If you have lost files somewhere on your drive, the very first thing you need to do is shut off the machine. Every second it runs, and every click you make, makes more of those files get overwritten and unrecoverable.

If those files are important to you, you need to shut Windows down immediately, boot from a live CD that will run in RAM or put the drive in another machine to recover your files.

UBCD4Win


----------



## Picasahelp (Jun 25, 2009)

Recovering the files via the regular method is a lost hope unfortunately. Most of the deleted files are corrupted now anyway. That's why my last hope is Picasa, solely due to the fact that I could access full-resolution copies of the images after they were permanently deleted on my computer.


----------



## Elvandil (Aug 1, 2003)

The "regular" method would be what I described. No one would try to recover files from a drive they were using if they really wanted them back.

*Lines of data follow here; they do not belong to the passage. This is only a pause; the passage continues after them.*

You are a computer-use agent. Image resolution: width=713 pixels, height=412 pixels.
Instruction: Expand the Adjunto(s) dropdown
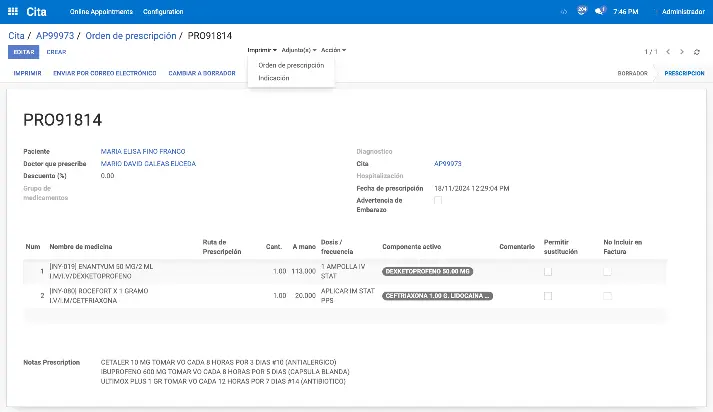pos(299,49)
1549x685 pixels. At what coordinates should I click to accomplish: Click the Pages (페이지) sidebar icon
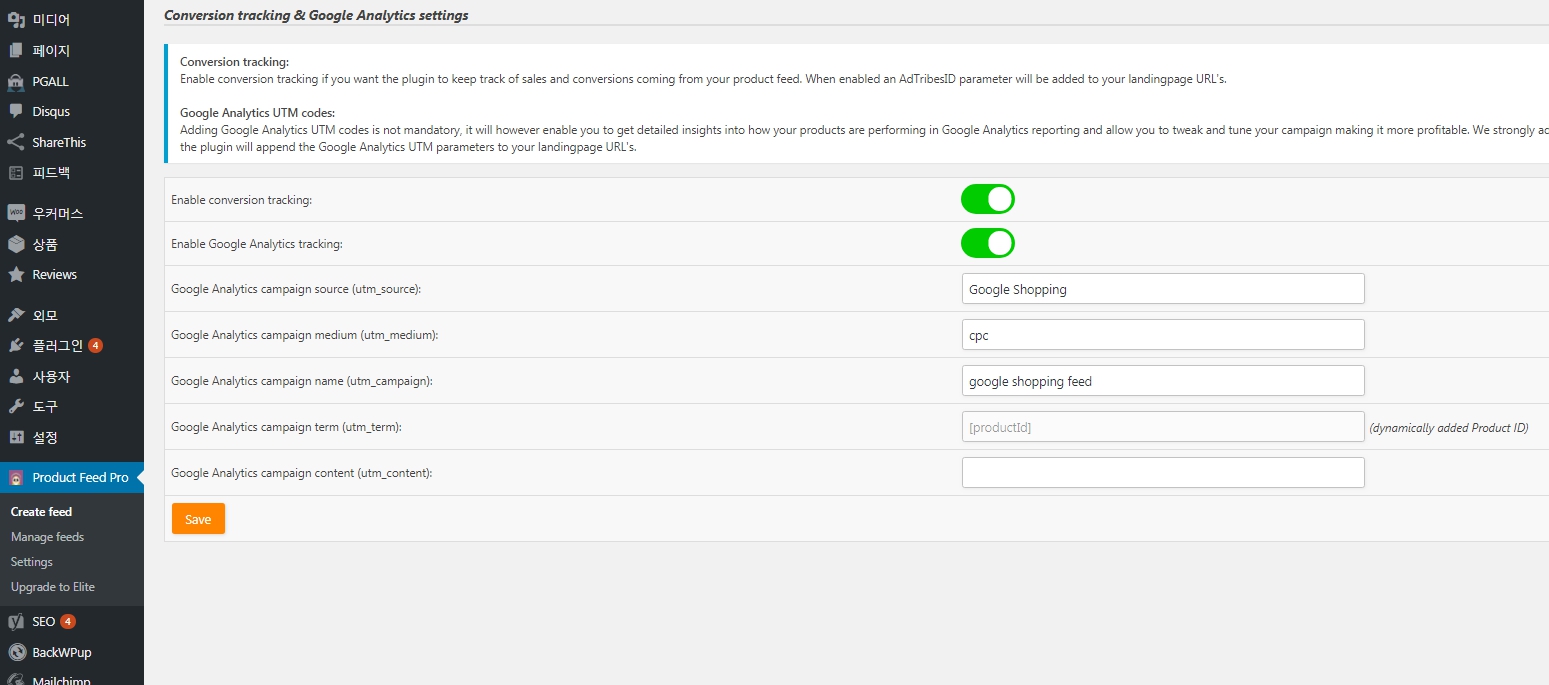tap(16, 50)
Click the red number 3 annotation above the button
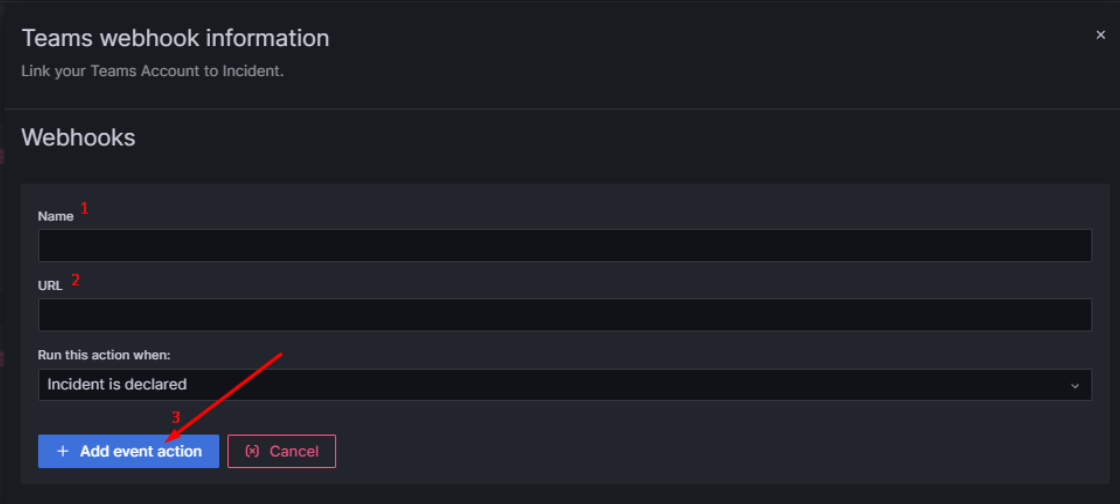The width and height of the screenshot is (1120, 504). pyautogui.click(x=176, y=417)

UBCD4Win can be booted and run recovery software. You lost more files just by responding to this post.


----------



## Picasahelp (Jun 25, 2009)

Yeah, I know what you described was the regular method. That method doesn't work for me, as those pictures were deleted around four months ago and have been overwritten many many times by the computer. I'm not looking for any solutions regarding this "regular" method.

My last hope is through Picasa, only because I could access full-resolution, non-corrupted copies of the images that were clearly not the original images I deleted after they were permanently deleted from my hard disk.


----------



## vicks (Jan 31, 2005)

It is my understanding, that the pictures you put into albums are stored on Picassa, I could be wrong though. 
I hope you are able to save them
vicks


----------



## Hughv (Jul 22, 2006)

That's an interesting phenomenon. Rt-click one of these images and select "Locate on disk" to see where they are.
Picasa doesn't copy any of your images-it's just a front end for Windows explorer. Have you uploaded any of these images to Picasa Web Gallery?
From Picasa Help:
"When you install Picasa, it scans your hard drive for folders containing image files and displays your photos from these folders. These folders, along with the albums you create, make up the organization of your photos.

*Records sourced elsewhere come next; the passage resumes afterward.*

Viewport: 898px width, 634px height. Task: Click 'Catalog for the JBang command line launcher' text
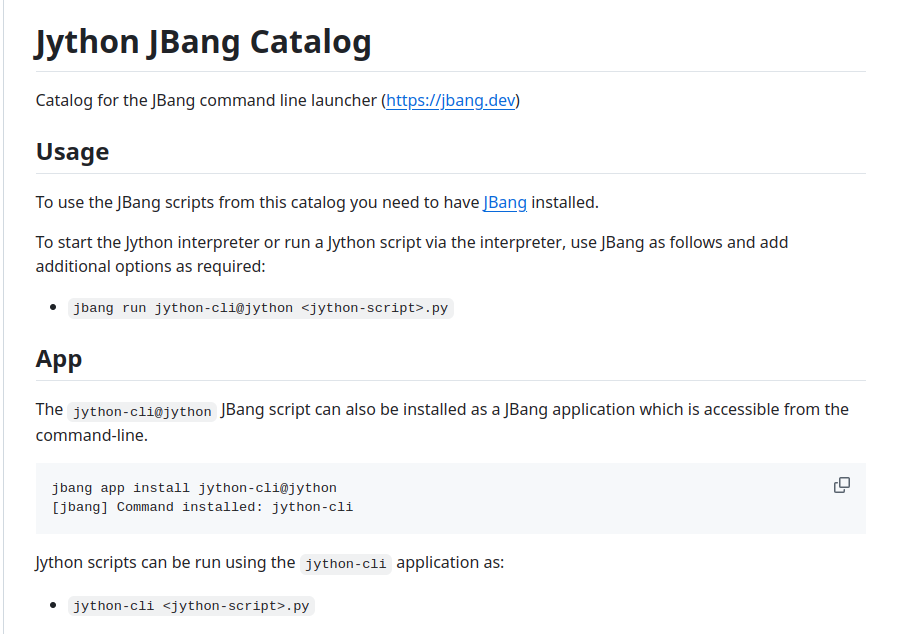(x=206, y=100)
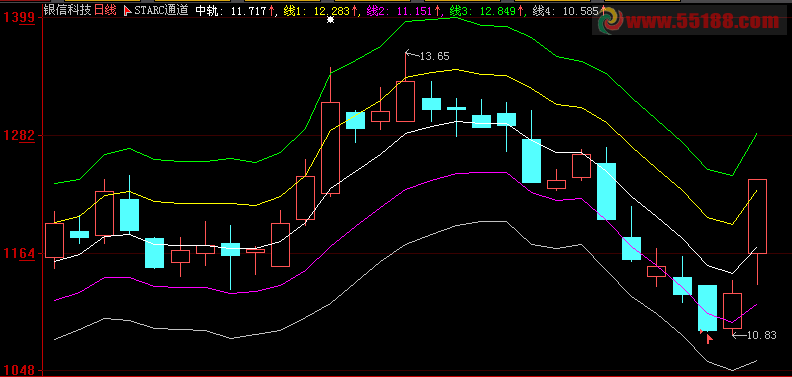Click the last tall red candlestick
792x377 pixels.
pos(757,216)
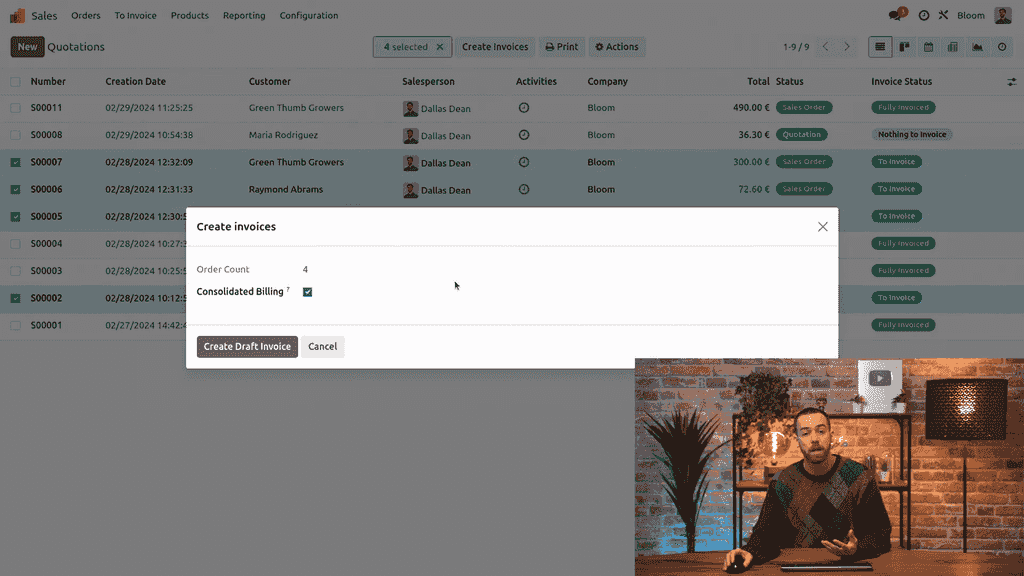
Task: Click the debug tools wrench icon
Action: tap(943, 16)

Folders in Picasa represent actual folders on your computer's hard drive that contain photos. Changes you make to folders in Picasa affect the corresponding folders on your computer's hard drive. For example, deleting a photo from a folder also deletes the photo from your hard drive.

Albums, unlike folders, exist only in Picasa. You can create an album that contains combinations of photos from multiple folders. For example, you might create an album called 'Pictures with Grandma,' and include photos featuring Grandma housed in different folders. Unlike Picasa folders, your albums don't correspond to real folders on your hard drive. When you delete or move photos from an album, the original files remain in their original locations on your hard drive."


----------